10月27日のフジサンケイビジネスアイに、「新風吹くか読書入浴」と題して、お風呂に入りながら読める文庫本を出版した東京の出版社の記事が載りました。普通の本だとお風呂では濡れてしまって駄目だけど、この文庫本は濡れても大丈夫。なぜなら、紙の代わりに塩ビのフィルムを使用した、塩ビ製文庫本だというのです。
興味を惹かれて出版社に電話してみたら、なんと住所は私たちVECのオフィスの目と鼻の先、歩いて5分ほどのところでした。早速出かけていって、くだんの出版社、(有)フロンティアニセンの真下社長にお目にかかり、塩ビ本開発のお話を聞かせてもらいました。

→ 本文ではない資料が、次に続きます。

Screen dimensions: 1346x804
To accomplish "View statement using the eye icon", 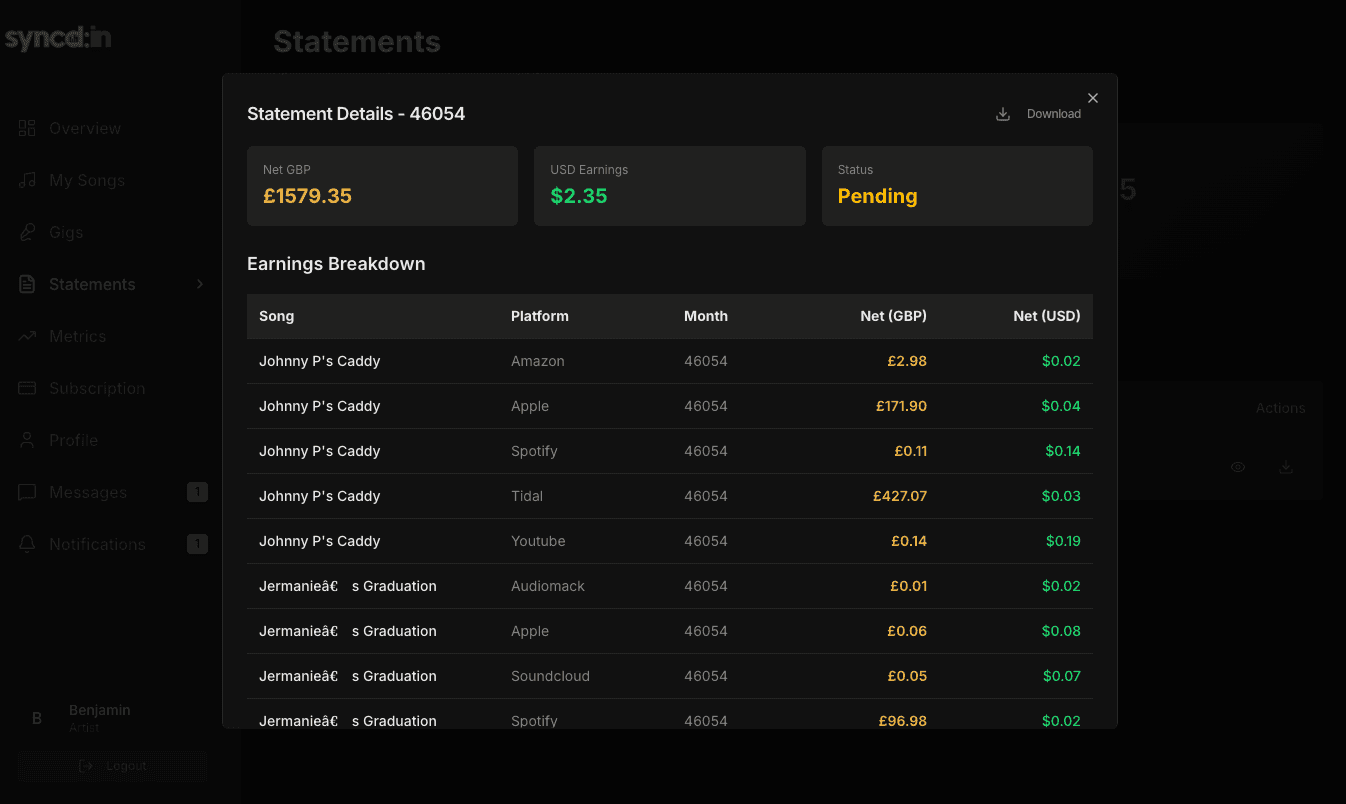I will [x=1238, y=467].
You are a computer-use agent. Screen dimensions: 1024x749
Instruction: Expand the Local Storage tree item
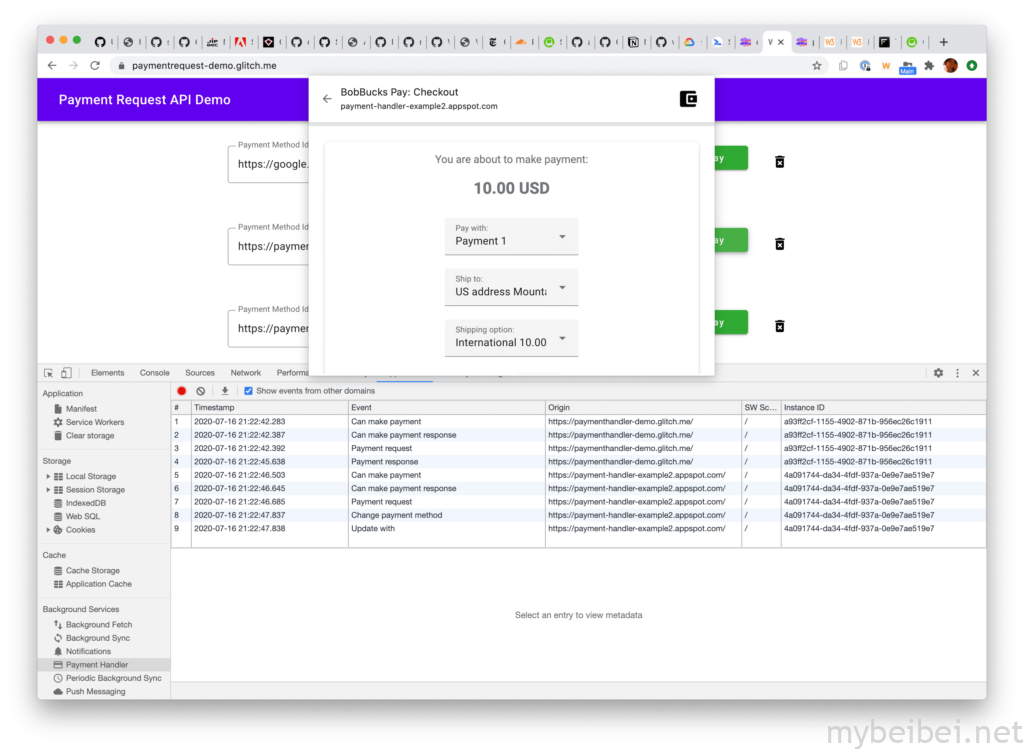tap(48, 477)
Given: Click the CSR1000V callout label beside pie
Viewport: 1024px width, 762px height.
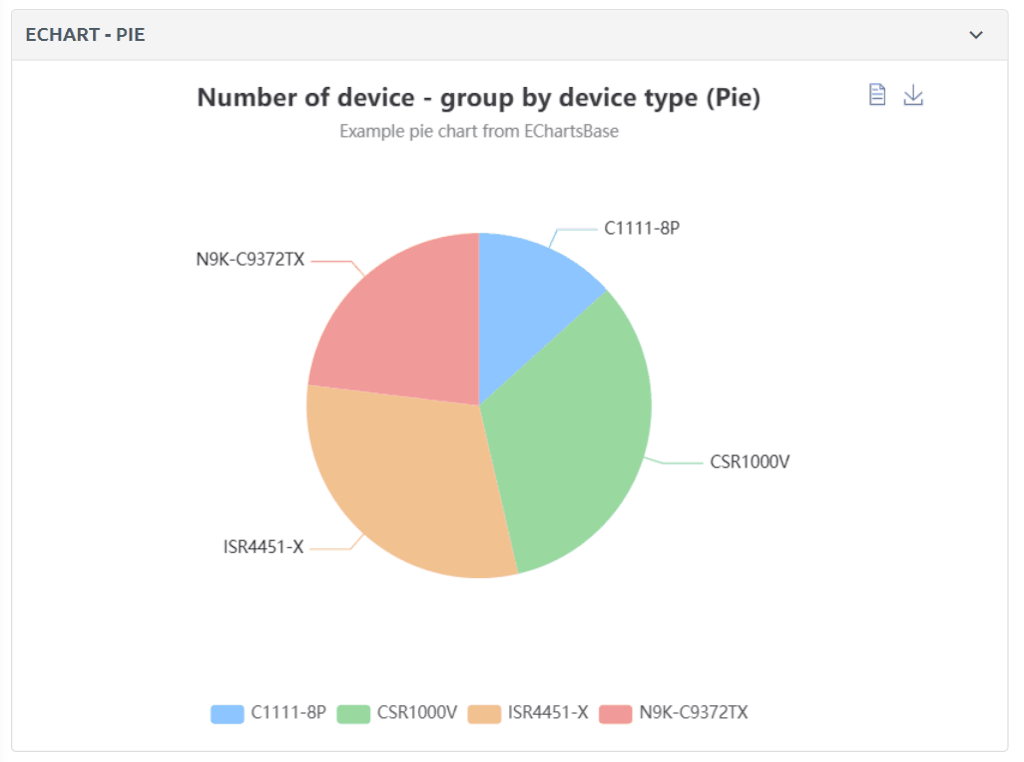Looking at the screenshot, I should point(750,462).
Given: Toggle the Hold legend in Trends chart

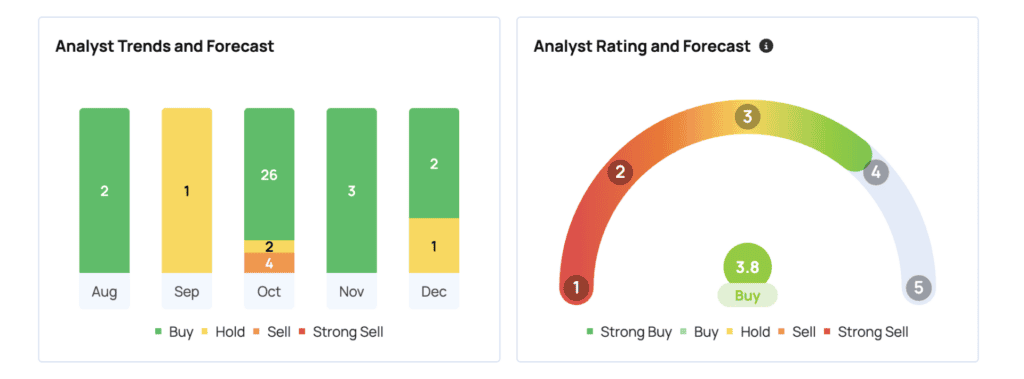Looking at the screenshot, I should coord(223,332).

もともと同社は国際電話のプリペイドカードの製作会社ですが、新製品開発のネタを探していたところ、「お風呂で半身浴をしながら本を読みたい」という某女優さんの新聞記事にヒントを得て、塩ビの加工メーカーと半年に渡る苦労の末、開発に成功するに至ったということです。
フロンティア文庫と名づけたこの本、現在は「風呂で読む文庫100選」を20巻刊行したばかりだそうですが、引き続き、「風呂で読む漫画100選」、「風呂で読む時代小説100選」と矢継ぎ早に世に問うとか。
「開発のポイントはページのとじこみ部まですべて塩ビ製にしたこと。これまた総塩ビ製の専用本箱も用意してあります。国内外に特許も申請しています。コスト的になかなか難しい面もあるが、塩ビの特長を生かして国内のみならず、海外にも販促したいと思っています。」と、社長は意気軒昂でした。
そこで実物を見せていただき、手に取ってみました。紙製と違って、清潔感にあふれ、なかなかの貫禄、ただし、ややずしりと重い。と思った瞬間、社長が、「重い、というご意見がありますので、フィルム厚みを薄くすべく、改良中です。」とコメント。ついでに、お風呂の中で手にとらなくてもいいように、間伐材利用の書見台を開発中だそうで、さらについでに、その書見台は本の横に徳利と盃をセットする場所も確保するとか。まさに「我が意を得たり」ではありませんか。
本の奥付けには、「この本はプラスチック製なので、不要になった時、送り返して下されば安全に処理します。」ということと、「塩ビなど塩素含有量の多い廃棄物でも、適切な条件での燃焼処理により、ダイオキシンの生成は規制値の範囲内に充分管理できます(塩ビ工業・環境協会)。」という趣旨の文章が載っていました。いや、まさにその通り、充分のご配慮です。
嬉しくなって、VECのオフィスの塩ビ製品展示ケースに展示しようと、3冊ほど入手しました。ちなみに販売価格は一冊735円(税込み)です。店頭での販売は今のところ、大手書店の丸善の丸の内本店のみだそうです。
しかし、手にとって眺めていると、この類の本を手にして(書見台に乗せて?)読書にふけっている、半身浴中の「某女優」の姿が目に浮かんできて、不謹慎ながら思わず鼻の下が長くなるのでありました。